WHAT IS EXPECTED: Everything from the first line of the entries through the line containing "Task: Open the Database Tools ribbon tab" is to be retyped exactly, and nothing beyond it.

DATA SUPPLIED START

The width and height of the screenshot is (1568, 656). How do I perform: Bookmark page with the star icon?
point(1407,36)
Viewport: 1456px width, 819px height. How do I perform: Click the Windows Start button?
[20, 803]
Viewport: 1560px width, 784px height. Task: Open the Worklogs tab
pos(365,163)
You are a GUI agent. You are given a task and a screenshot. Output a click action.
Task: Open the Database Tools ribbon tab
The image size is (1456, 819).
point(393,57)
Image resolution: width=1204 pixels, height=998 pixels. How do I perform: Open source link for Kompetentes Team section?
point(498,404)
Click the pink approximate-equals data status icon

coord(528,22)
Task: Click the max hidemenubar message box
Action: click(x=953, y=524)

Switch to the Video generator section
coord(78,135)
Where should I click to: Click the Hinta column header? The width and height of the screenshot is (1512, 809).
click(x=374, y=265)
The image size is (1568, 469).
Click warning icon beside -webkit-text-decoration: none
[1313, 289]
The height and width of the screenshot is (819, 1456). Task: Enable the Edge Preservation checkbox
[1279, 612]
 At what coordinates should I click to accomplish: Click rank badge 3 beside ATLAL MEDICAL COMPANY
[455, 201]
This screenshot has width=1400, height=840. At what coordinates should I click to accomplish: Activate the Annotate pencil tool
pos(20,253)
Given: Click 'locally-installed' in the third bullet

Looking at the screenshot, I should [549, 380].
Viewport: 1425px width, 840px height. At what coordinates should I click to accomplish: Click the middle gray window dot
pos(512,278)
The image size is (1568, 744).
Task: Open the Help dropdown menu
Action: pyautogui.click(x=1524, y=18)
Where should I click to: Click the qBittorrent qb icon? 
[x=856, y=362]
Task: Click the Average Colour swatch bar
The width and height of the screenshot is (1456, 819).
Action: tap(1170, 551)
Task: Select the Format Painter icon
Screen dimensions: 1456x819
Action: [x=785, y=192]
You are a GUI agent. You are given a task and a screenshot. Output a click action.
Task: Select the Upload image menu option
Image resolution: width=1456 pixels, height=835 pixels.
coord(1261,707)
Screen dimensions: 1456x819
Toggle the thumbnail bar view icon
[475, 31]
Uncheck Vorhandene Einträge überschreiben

DATA SUPPLIED END

TASK OUTPUT:
The width and height of the screenshot is (1568, 656). How do I perform: Bookmark page with the star icon?
point(1407,36)
Viewport: 1456px width, 819px height. How do I perform: Click the Windows Start button?
[20, 803]
Viewport: 1560px width, 784px height. Task: Open the Worklogs tab
pos(365,163)
You are a GUI agent. You are given a task and a screenshot. Output a click action.
Task: Open the Database Tools ribbon tab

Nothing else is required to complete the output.